Records to use:
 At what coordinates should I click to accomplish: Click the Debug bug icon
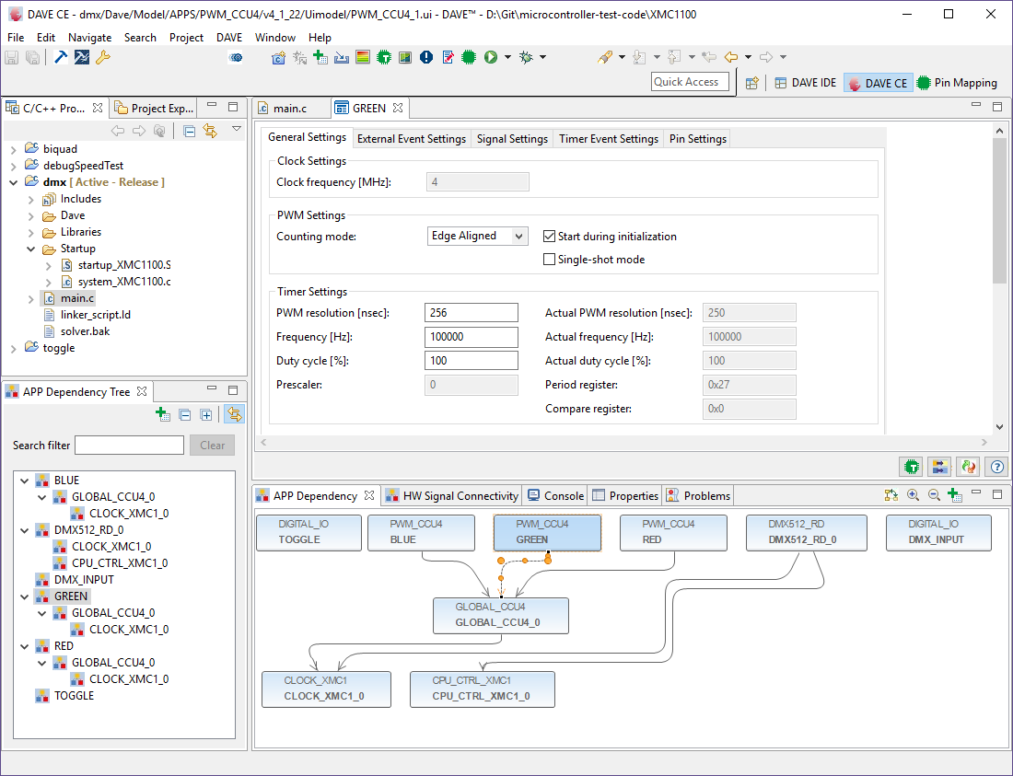tap(526, 57)
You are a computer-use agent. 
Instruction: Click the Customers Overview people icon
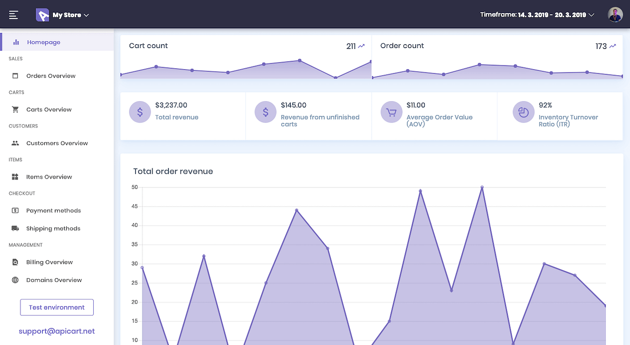tap(15, 143)
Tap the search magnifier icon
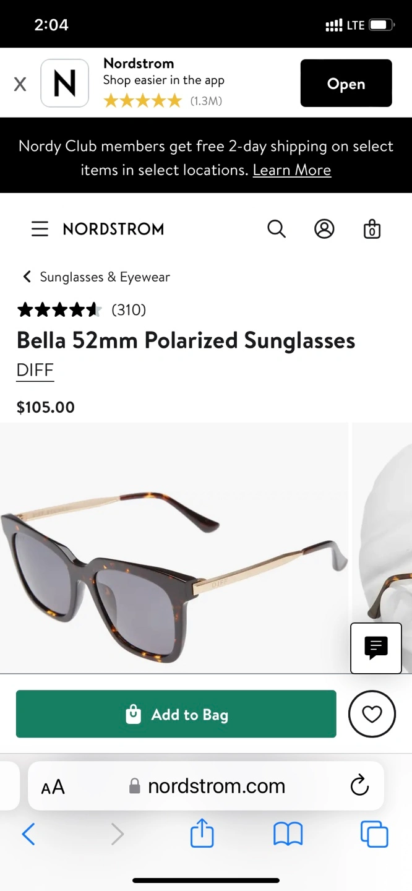 click(x=277, y=229)
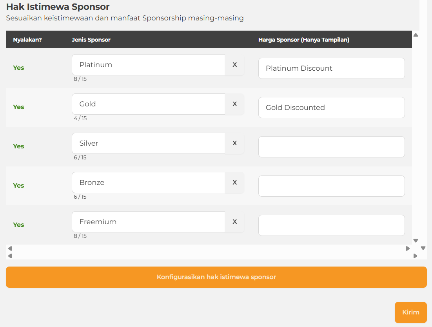Clear the Freemium sponsor type field
This screenshot has width=432, height=327.
(234, 222)
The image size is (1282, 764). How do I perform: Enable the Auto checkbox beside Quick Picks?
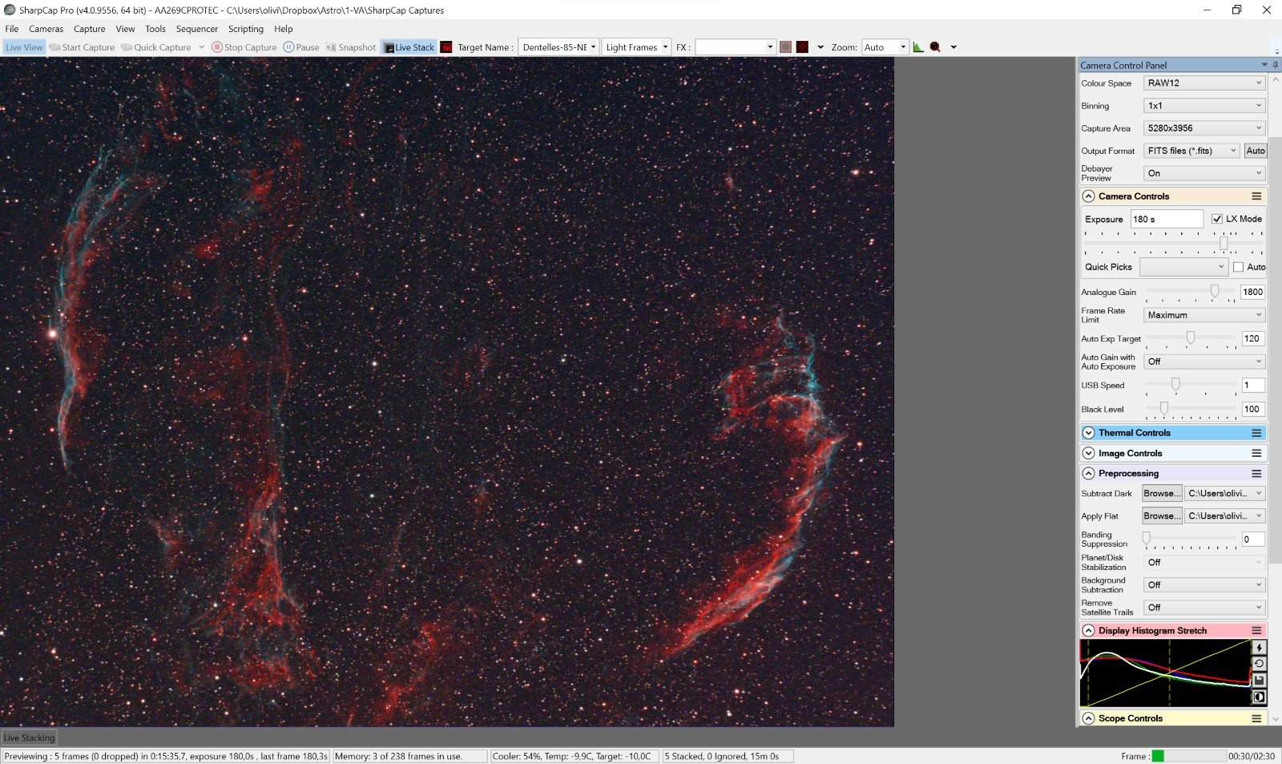(1239, 267)
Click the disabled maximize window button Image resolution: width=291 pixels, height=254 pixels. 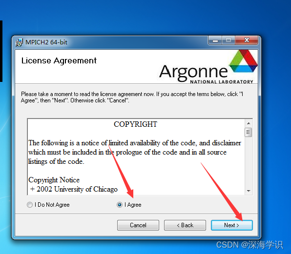pos(229,40)
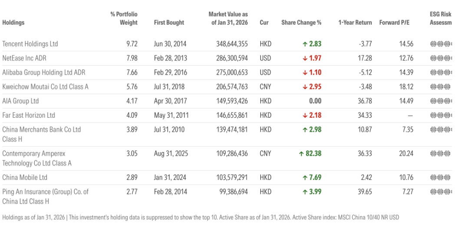Click green up arrow beside 82.38
The width and height of the screenshot is (469, 228).
coord(301,154)
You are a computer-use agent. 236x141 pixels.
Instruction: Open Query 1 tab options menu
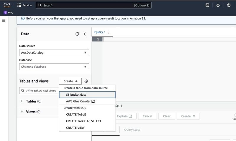(x=108, y=32)
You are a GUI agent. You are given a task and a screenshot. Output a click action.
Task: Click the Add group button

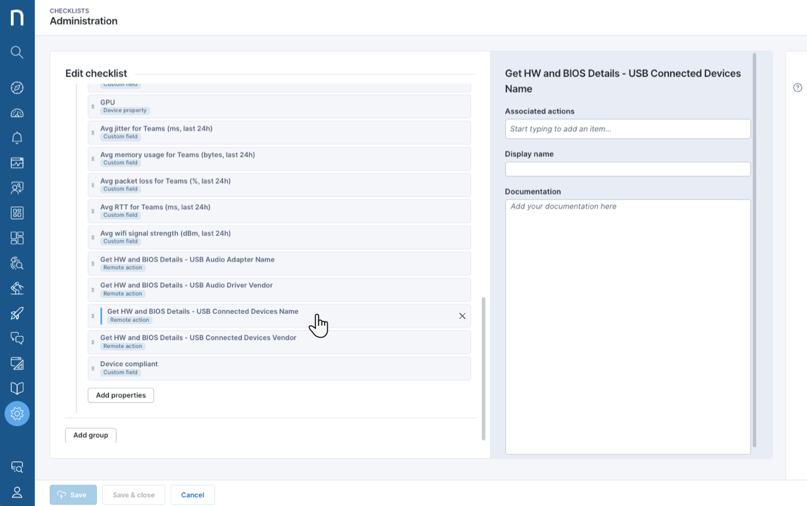pos(90,435)
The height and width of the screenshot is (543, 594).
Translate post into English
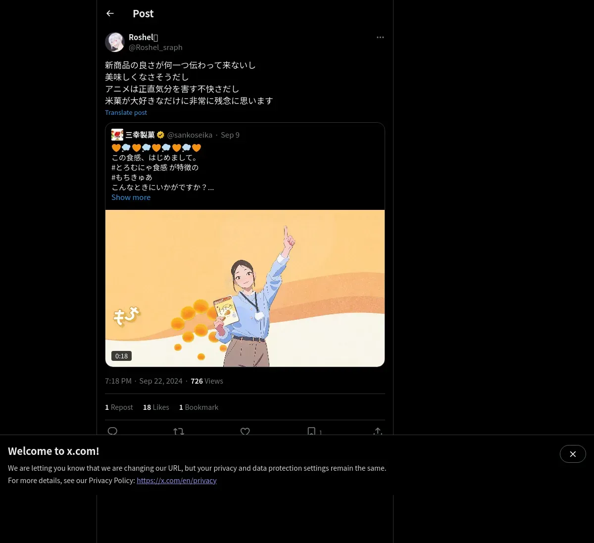point(126,112)
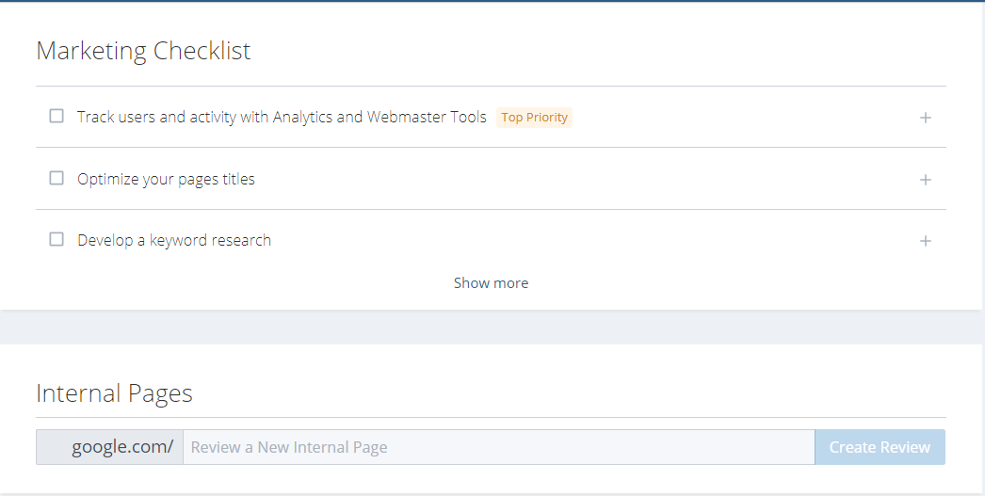Check the Track users and activity checkbox
This screenshot has height=496, width=985.
click(x=57, y=117)
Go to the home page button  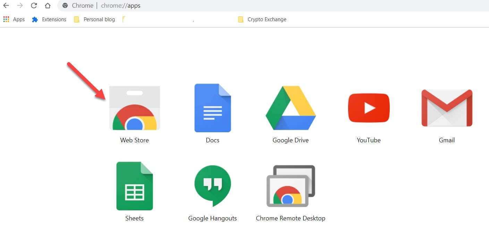48,6
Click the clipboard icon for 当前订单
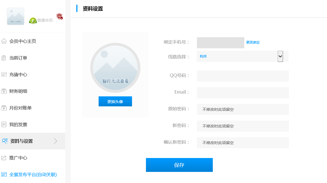Screen dimensions: 327x183 (x=4, y=58)
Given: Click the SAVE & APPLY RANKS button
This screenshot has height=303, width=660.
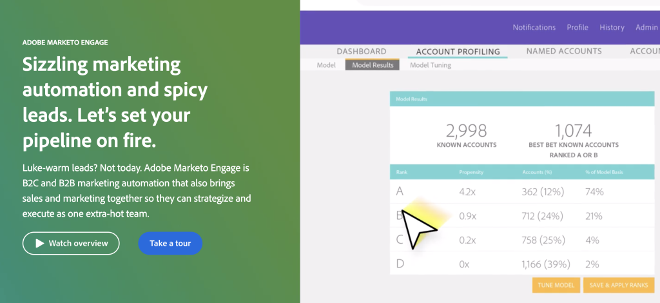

About this exercise:
Check each line of the records for the word "computer" and extract those that contain it.

Result of this task:
You are a computer-use agent. 
You are a computer-use agent. 236x141 pixels.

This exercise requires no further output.